- Location: South Australia, Ceduna
- Nearest city: Ceduna
- Coordinates: 37°10′22″S 139°51′49″E﻿ / ﻿37.1727°S 139.8636°E
- Area: 1.7 km^{2} (0.66 sq mi)
- Established: 16 January 1969
- Governing body: Department for Environment and Water
- Website: Official website

= Wittelbee Conservation Park =

Protected area in South Australia

Wittelbee Conservation Park, formerly the Wittelbee National Park, is a protected area in the Australian state of South Australia located on the west coast of Eyre Peninsula in adjoining the headland of Wittelbee Point about 10 km south east of the town of Ceduna.

The conservation park consists of the following land in the cadastral unit of the Hundred of Bonython - section 101 and a parcel of land identified as Allotment 1 of Deposited Plan No. 31612. The land in section 101 first acquired protected area status as a national park declared on 16 January 1969 under the National Parks Act 1966. On 27 April 1972, the national park was reconstituted as the Wittelbee Conservation Park under the National Parks and Wildlife Act 1972. On 19 December 1991, additional land, i.e. Allotment 1 of Deposited Plan No. 31612, was added to the conservation park to extend protection over land located between high tide and low tide. As of 2018, it covered an area of 1.7 km2.

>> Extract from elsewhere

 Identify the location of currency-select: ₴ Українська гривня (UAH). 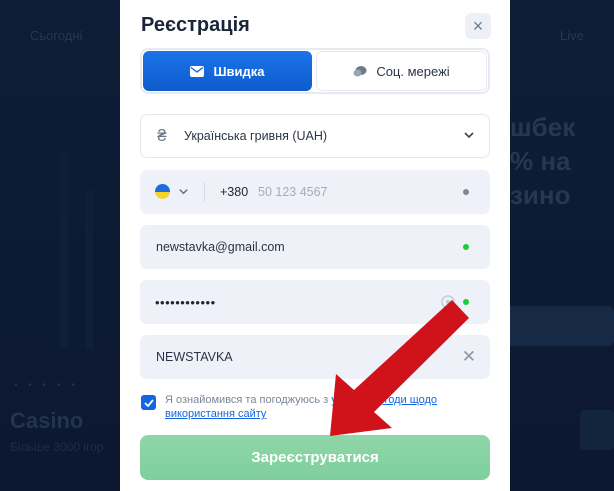
(315, 136).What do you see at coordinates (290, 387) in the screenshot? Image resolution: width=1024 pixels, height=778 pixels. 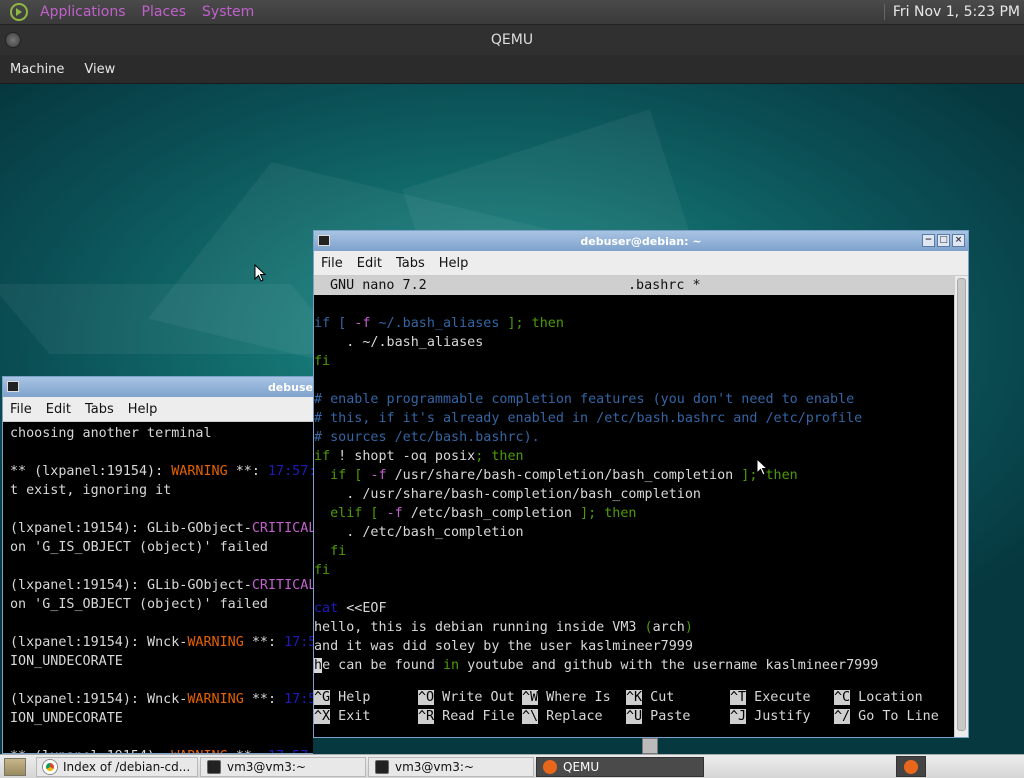 I see `background-terminal-title: debuse` at bounding box center [290, 387].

The following statement of significance was published in 1980: The park is significant as it contains an area of samphire swamp which is not well represented in the National Parks system. Wittelbee Conservation Park contains mallee vegetation right up to the coastal dune, fine sandy beaches and a low rocky headland. A pleasant picnicking area is utilised by the local residents and tourists.

The conservation park is categorised as an IUCN Category III protected area. In 1980, it was listed on the now-defunct Register of the National Estate.